## [DESCRIPTION OF THE TASK]
Only lines containing "screenshot" are wanted from the data below. Copy those lines.

## [GIVEN RECORDS]
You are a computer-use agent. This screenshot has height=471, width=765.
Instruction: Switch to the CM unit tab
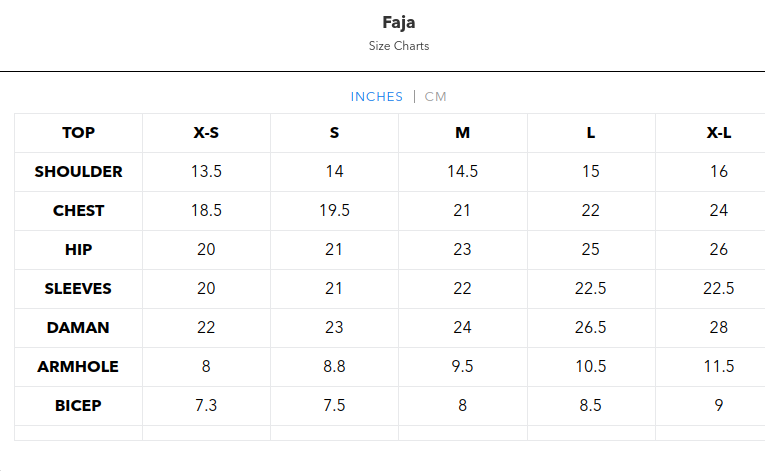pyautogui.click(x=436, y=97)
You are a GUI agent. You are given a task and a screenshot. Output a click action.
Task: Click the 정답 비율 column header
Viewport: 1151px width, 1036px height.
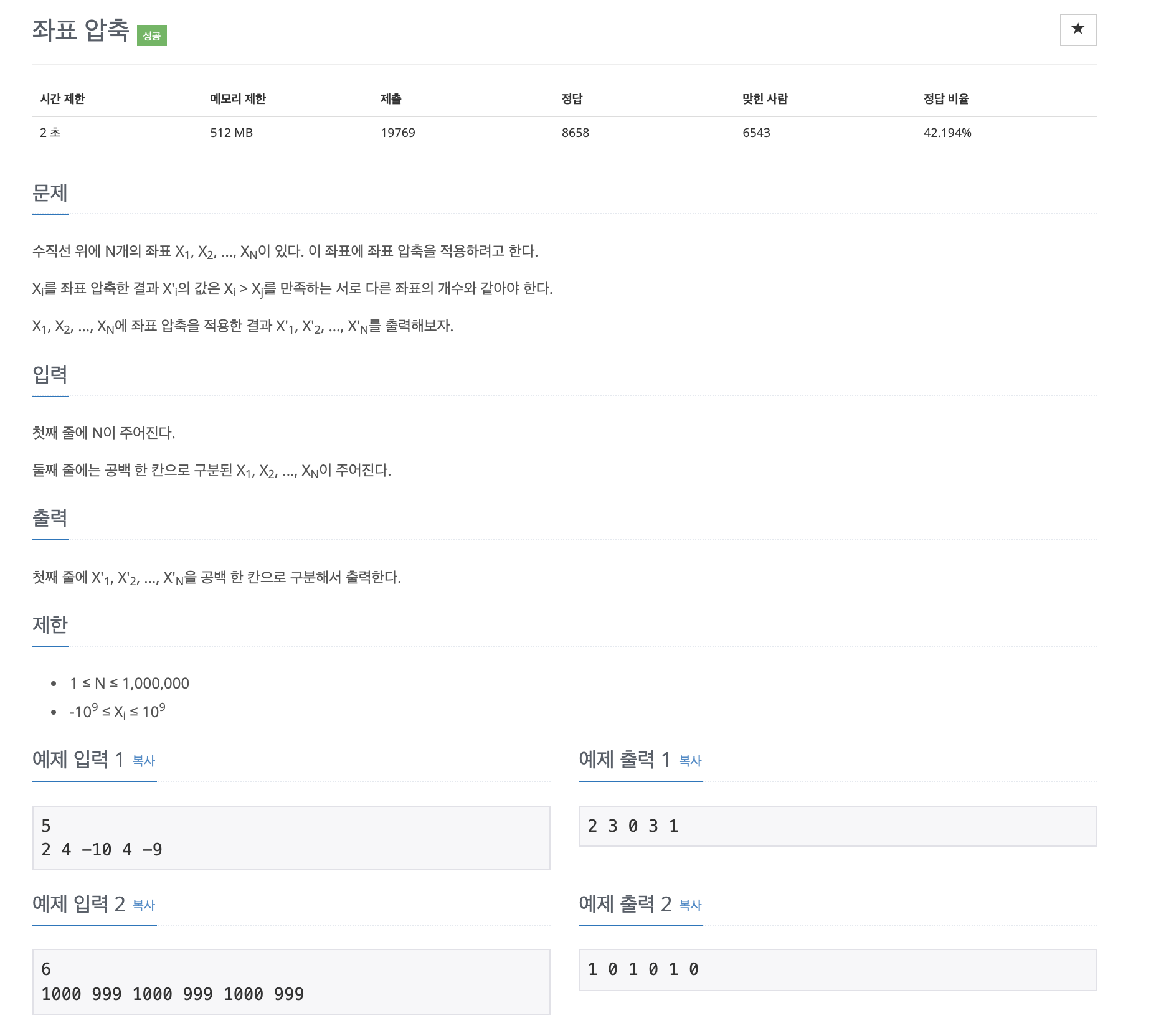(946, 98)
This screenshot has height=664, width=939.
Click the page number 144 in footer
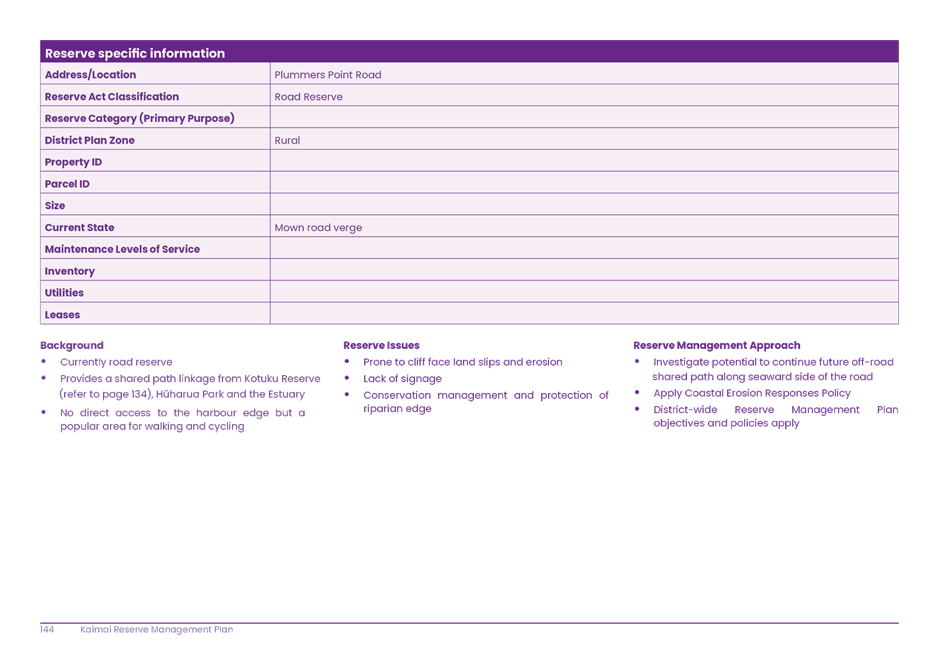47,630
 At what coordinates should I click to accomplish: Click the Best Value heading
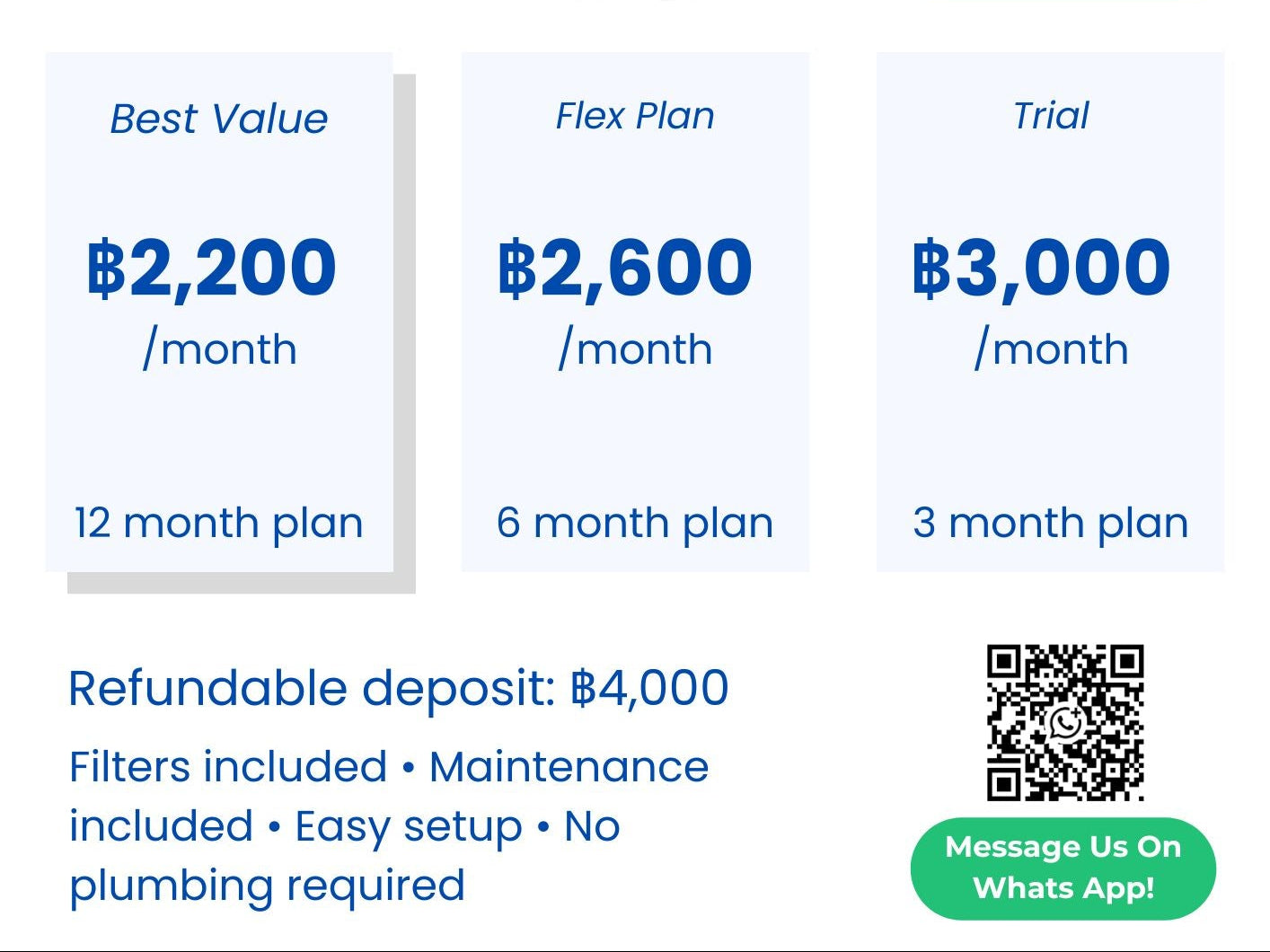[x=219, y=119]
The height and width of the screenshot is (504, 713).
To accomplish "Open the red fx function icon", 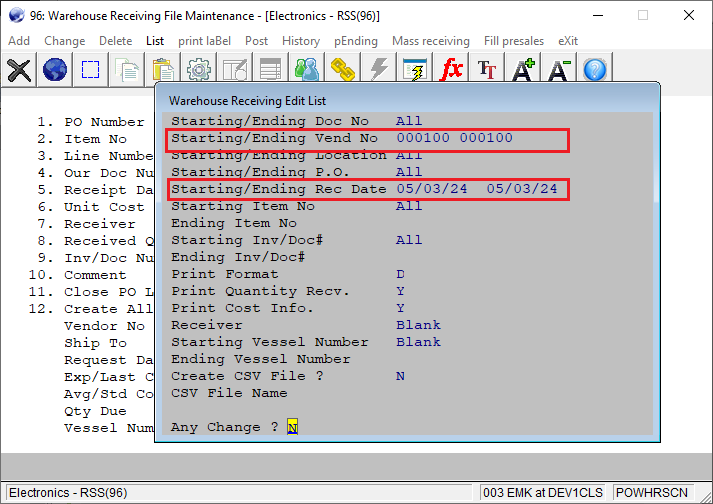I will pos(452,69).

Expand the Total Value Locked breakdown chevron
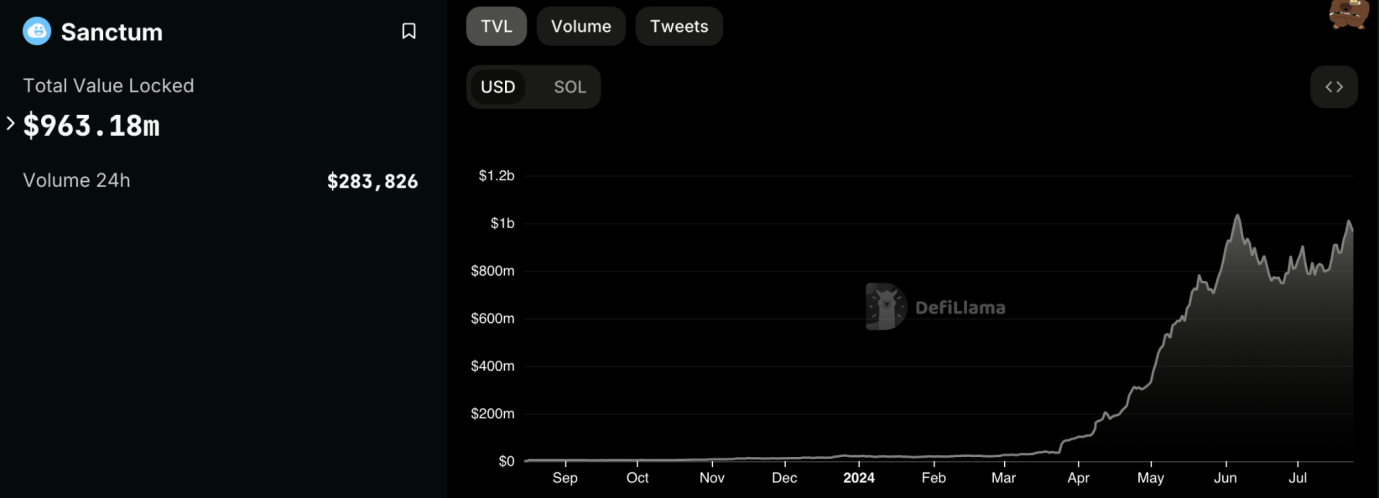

## [OUTPUT OF THE TASK]
You are a computer-use agent. This screenshot has height=471, width=765.
You are a GUI agent. You are given a task and a screenshot. Output a click action.
This screenshot has height=664, width=939.
The height and width of the screenshot is (504, 713).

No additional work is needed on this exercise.